Hacker News new | ask | show | jobs
by chombier 1514 days ago
I also remember struggling with this paper quite a bit at first. This is how I would explain catamorphisms to past me:

Suppose you have a recursive `tree` data structure, and another one `tree' x` where `tree' x` is just like `tree`, but with recursive occurrences of `tree` replaced with type x. So maybe something like, in Haskell-ish syntax:

    type tree = Leaf int | Node tree tree
    type tree' x = Leaf int | Node x x
Then one can easily write a `fold` over trees with type

    fold: tree -> (tree' x -> x) -> x
where the second parameter (called an algebra) evaluates the result over a tree' assuming recursive subtrees have been replaced with the result of their evaluation (this is the key).

Now the beauty of recursion schemes is that whenever `tree'` is a functor, you can get `tree` (as a fixpoint: `tree = tree' tree`) and `fold` for free (generally called `cata`), which can be seen by rewriting `fold` above using just `map`.

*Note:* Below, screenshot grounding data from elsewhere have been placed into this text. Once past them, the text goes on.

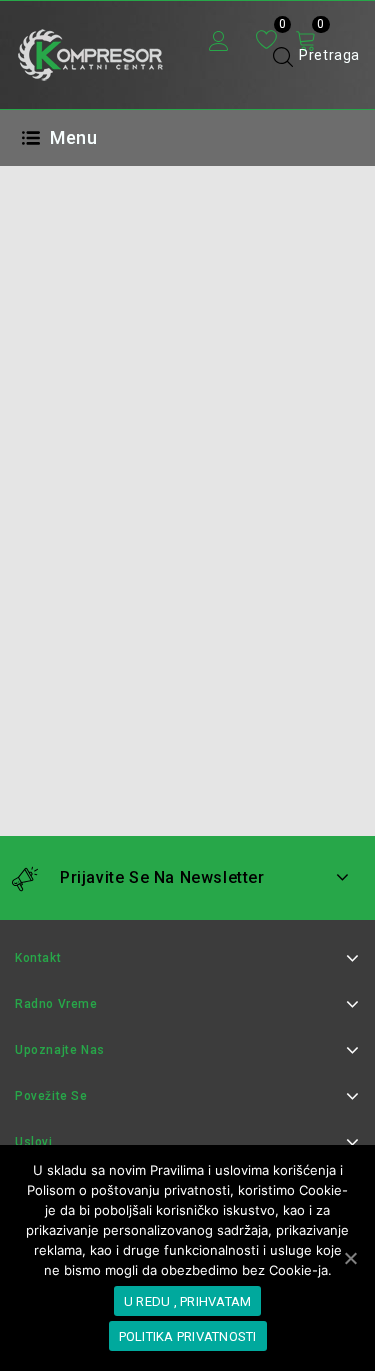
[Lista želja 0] (266, 40)
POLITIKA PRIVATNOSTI (188, 1336)
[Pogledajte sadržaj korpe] (305, 41)
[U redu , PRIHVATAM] (350, 1258)
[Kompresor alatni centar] (90, 54)
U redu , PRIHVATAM (188, 1301)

This skips a fair amount of boilerplate code you no longer have to touch when modifying recursive types.

2 comments

Minor nitpick, you don't get `fold` as written for free. You would still need to provide a function `toTreeF :: tree -> tree'` then compose that with `cata`, which you do get for free: `fold t alg = cata alg (toTreeF t)`.
Isn’t toTreeF just ‘out’ as in ‘newtype Fix f = In { out :: f (Fix f) }’ ?
Sorry my last comment was sort of wrong because I neglected to mention Fix (I'm going to claim that I was tired :) ).

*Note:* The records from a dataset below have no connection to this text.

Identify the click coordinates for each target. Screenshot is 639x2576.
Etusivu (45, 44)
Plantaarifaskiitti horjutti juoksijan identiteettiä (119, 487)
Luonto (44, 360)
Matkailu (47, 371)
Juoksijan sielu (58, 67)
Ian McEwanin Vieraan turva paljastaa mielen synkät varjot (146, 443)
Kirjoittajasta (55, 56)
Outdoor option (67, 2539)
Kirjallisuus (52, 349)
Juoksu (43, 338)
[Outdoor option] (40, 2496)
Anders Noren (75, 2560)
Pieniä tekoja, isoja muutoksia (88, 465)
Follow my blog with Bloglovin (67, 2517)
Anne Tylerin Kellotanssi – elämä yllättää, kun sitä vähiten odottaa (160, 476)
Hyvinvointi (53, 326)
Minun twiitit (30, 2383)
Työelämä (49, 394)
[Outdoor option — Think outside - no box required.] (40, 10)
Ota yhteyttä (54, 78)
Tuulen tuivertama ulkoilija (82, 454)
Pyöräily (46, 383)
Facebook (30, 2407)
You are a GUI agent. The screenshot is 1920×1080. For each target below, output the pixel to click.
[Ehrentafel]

They say a picture is worth a thousand words, so hopefully this clears up the difference betwene `out` and `toTreeF`:

    -- | Our basic binary tree type
    data Tree a = Leaf a | Node (Tree a) (Tree a)
    
    -- | A pattern functor for our binary tree
    data TreeF a r = LeafF a | NodeF r r
    
    -- | The fixed point of 'f'.
    newtype Fix f = Fix { unfix :: f (Fix f) }
    
    -- | Given an F-Algebra on 'f' we have a catamorphism on 'Fix f'
    cata :: Functor f => Algebra f a -> Fix f -> a
    cata alg fix = alg $ fmap (cata alg) $ unfix fix
    
    -- | We can sum the elements of a 'Fix (TreeF Int)' using 'cata'
    sumTreeF :: Fix (TreeF Int) -> Int
    sumTreeF = cata $ \case
      LeafF i x -> x + i
      NodeF l r x -> x + l + r 
    
    -- | To operate our binary tree we need to map from 'Tree a' to 'TreeF
    -- a'.
    toTreeF :: Tree a -> Fix (TreeF a)
    toTreeF = \case
      Leaf a -> LeafF a
      Node l r -> NodeF (toTreeF l) (toTreeF r)
    
    sumTree :: Tree Int -> Int
    sumTree = sumTreeF . toTreeF


I didn't compile this code but it should be correct.

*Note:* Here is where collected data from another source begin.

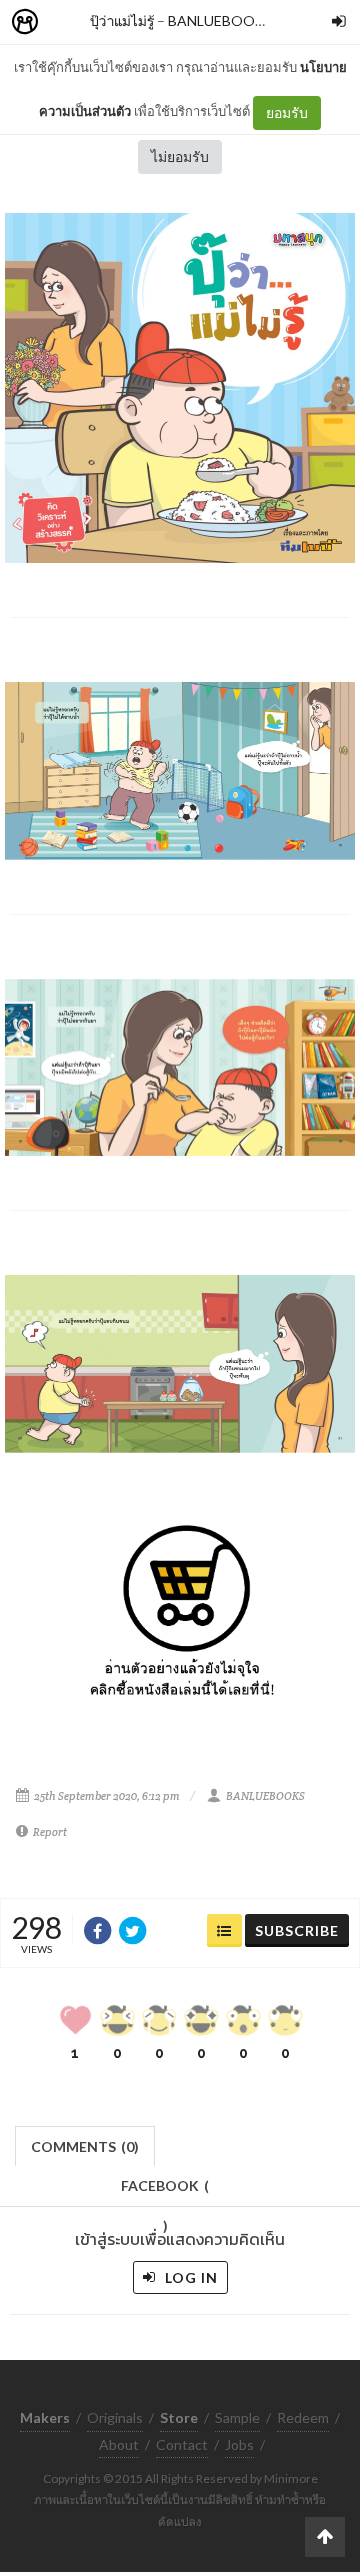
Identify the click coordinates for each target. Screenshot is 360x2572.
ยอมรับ (287, 112)
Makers (69, 22)
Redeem (303, 2417)
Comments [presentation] (85, 2146)
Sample (237, 2417)
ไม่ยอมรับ (180, 156)
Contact (182, 2444)
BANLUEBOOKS (220, 20)
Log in (189, 2277)
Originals (115, 2417)
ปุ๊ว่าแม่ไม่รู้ (122, 20)
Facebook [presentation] (165, 2191)
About (119, 2444)
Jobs (239, 2444)
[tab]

    out :: Fix (TreeF a) -> TreeF a (Fix (TreeF a))
    toTreeF -> Tree a -> Fix (TreeF a)
If you're going to introduce a generic functor fixpoint then you'll probably want to define

     type Tree a = Fix (TreeF a)
so that `toTreeF` is just `unfix` (and is effectively free, as I mentioned above)
Yeah you could do that but now you have thrown away the recursive `Tree` type and are always working in `TreeF`. This is totally fine but is a different design decision from where we started.
Thanks for explaining!